## REQUIREMENT
Reproduce the Kelly Kruse artist feature verbatim, from its first line to its last.

— Start TEXT EXCERPT —

Artist Feature: Kelly Kruse

Artist Feature: Kelly Kruse

Posted by Cass Art on 25th Feb 2021

Artist Kelly Kruse uses her work to explore the painful, beautiful experience of human transience, longing, and suffering. She developed a visual devotional practice as a response to her battle with depression, through which she wrestles with beauty, history, and theology. Kelly describes her work as contemporary illumination. Like the medieval monks who perfected the art of illuminated manuscripts, she seeks to awake in the viewer a sense of spiritual contemplation. Her first exposure to the idea of illumination came when she studied Medieval and Renaissance music in Italy. Her background in classical music and opera puts her in a unique position to explore the intersections between scripture, poetry, musical works, and the visual arts.


She has exhibited her work at galleries and institutions across the country and her work is featured in collections around the world. In addition to her painting practice, Kelly is an active classical musician and maintains a private studio as a member of the National Association of Teachers of Singing.

— End TEXT EXCERPT —
— Start DATASET ROWS —

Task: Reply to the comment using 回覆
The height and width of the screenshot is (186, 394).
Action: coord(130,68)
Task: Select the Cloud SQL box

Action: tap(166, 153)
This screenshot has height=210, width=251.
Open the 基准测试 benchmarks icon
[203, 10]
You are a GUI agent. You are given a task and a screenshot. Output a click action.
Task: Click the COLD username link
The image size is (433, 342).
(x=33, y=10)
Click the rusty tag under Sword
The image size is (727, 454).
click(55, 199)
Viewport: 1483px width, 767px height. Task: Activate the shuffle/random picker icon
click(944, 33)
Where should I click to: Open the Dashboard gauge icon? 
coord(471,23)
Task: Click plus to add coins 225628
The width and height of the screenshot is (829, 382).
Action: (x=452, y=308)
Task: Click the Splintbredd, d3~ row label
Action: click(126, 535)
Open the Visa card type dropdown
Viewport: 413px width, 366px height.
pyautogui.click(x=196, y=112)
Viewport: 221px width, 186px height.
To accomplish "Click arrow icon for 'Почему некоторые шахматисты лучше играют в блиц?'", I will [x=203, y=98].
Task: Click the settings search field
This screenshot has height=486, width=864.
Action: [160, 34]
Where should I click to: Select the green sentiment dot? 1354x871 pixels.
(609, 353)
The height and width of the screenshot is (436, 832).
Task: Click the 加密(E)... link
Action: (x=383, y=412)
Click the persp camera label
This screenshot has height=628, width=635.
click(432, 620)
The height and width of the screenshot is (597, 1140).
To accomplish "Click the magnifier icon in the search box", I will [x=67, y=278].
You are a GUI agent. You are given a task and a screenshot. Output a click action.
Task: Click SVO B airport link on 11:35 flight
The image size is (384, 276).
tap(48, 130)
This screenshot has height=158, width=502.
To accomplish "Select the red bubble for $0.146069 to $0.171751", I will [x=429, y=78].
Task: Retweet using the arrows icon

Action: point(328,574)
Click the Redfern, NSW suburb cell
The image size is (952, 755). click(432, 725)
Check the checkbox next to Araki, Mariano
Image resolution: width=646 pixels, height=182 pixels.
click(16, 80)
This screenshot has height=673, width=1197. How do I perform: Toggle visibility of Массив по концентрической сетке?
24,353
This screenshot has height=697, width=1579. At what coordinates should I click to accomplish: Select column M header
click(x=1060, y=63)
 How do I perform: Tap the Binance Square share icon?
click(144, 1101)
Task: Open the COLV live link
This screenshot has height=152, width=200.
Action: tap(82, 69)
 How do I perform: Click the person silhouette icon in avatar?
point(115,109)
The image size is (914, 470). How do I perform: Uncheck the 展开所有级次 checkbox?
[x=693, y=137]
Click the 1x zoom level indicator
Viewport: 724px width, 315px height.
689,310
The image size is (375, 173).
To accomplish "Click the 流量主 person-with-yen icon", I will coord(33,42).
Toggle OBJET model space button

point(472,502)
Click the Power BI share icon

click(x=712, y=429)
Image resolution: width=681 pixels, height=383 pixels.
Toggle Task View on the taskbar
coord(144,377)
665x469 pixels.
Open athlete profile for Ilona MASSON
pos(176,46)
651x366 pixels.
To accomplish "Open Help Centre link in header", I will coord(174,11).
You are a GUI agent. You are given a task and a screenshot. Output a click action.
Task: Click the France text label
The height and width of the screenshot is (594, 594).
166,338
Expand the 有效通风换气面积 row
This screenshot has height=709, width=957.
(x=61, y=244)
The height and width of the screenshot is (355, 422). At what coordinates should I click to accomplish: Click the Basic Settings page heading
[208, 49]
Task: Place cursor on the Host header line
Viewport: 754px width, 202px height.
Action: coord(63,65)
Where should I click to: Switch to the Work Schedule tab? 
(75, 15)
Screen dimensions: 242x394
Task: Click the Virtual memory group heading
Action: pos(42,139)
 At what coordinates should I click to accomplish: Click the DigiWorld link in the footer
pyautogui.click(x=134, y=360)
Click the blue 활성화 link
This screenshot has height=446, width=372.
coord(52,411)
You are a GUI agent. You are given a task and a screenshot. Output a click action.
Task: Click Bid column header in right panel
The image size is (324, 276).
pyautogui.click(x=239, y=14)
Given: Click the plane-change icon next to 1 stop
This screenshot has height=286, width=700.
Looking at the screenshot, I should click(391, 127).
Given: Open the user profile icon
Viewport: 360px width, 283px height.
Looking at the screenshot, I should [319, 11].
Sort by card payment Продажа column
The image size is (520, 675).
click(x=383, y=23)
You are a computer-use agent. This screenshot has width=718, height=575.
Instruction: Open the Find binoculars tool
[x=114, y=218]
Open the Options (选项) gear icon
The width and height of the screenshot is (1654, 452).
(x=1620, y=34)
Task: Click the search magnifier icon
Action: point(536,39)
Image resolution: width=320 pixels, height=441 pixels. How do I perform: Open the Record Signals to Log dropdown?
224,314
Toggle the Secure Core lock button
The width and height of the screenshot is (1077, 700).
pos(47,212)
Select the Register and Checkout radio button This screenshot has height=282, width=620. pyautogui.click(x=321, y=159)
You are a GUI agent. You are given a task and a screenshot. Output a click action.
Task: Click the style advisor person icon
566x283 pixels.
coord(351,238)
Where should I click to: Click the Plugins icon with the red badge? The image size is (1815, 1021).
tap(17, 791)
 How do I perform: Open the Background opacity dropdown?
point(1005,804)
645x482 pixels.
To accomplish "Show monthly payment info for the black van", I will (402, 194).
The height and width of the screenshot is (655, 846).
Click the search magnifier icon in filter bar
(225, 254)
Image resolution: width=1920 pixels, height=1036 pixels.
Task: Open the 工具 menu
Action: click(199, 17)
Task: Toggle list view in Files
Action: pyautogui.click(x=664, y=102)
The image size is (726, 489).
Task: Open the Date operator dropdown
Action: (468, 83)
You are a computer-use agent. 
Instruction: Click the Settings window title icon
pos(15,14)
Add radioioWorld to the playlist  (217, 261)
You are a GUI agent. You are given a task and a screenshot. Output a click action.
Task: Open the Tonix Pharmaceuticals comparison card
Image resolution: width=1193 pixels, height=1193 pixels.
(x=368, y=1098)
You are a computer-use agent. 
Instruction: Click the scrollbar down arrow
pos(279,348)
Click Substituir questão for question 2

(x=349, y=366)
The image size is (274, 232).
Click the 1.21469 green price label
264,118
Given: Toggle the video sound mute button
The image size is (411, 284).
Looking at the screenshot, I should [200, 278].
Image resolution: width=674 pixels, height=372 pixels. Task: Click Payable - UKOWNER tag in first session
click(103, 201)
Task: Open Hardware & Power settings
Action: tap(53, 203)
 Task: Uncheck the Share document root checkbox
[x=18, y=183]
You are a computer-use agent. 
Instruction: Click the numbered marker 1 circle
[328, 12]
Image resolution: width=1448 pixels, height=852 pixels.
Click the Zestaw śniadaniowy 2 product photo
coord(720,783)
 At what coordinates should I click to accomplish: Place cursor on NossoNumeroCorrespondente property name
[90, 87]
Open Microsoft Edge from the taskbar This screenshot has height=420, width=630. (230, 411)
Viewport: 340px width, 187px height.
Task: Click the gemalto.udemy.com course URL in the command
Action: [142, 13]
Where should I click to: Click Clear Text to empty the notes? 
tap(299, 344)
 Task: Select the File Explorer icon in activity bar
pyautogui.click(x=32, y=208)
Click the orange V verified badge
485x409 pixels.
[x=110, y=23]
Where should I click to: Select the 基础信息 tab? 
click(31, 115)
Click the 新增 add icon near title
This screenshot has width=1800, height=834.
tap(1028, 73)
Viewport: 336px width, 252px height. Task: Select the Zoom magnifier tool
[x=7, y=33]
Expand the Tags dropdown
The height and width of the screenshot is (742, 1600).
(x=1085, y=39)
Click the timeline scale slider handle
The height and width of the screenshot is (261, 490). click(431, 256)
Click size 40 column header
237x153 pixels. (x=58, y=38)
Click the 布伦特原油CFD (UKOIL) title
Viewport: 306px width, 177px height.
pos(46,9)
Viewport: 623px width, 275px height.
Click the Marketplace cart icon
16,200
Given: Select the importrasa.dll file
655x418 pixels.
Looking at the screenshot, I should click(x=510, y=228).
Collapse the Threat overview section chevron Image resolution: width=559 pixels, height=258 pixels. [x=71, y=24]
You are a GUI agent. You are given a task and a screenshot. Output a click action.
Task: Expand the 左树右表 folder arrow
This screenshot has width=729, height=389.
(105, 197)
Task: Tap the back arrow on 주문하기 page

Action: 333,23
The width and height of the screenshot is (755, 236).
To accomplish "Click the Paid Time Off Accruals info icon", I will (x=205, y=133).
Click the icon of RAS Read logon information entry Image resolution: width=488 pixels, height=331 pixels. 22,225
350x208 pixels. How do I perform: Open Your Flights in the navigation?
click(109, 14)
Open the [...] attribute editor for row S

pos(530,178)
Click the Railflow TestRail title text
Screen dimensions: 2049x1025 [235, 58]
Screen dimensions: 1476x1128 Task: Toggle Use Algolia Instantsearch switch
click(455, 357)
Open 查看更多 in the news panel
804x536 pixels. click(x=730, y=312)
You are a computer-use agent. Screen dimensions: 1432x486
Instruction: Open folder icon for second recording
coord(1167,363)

— End DATASET ROWS —

## ANSWER TO THE EXERCISE
Artist Feature: Kelly Kruse

Artist Feature: Kelly Kruse

Posted by Cass Art on 25th Feb 2021

Artist Kelly Kruse uses her work to explore the painful, beautiful experience of human transience, longing, and suffering. She developed a visual devotional practice as a response to her battle with depression, through which she wrestles with beauty, history, and theology. Kelly describes her work as contemporary illumination. Like the medieval monks who perfected the art of illuminated manuscripts, she seeks to awake in the viewer a sense of spiritual contemplation. Her first exposure to the idea of illumination came when she studied Medieval and Renaissance music in Italy. Her background in classical music and opera puts her in a unique position to explore the intersections between scripture, poetry, musical works, and the visual arts.


She has exhibited her work at galleries and institutions across the country and her work is featured in collections around the world. In addition to her painting practice, Kelly is an active classical musician and maintains a private studio as a member of the National Association of Teachers of Singing.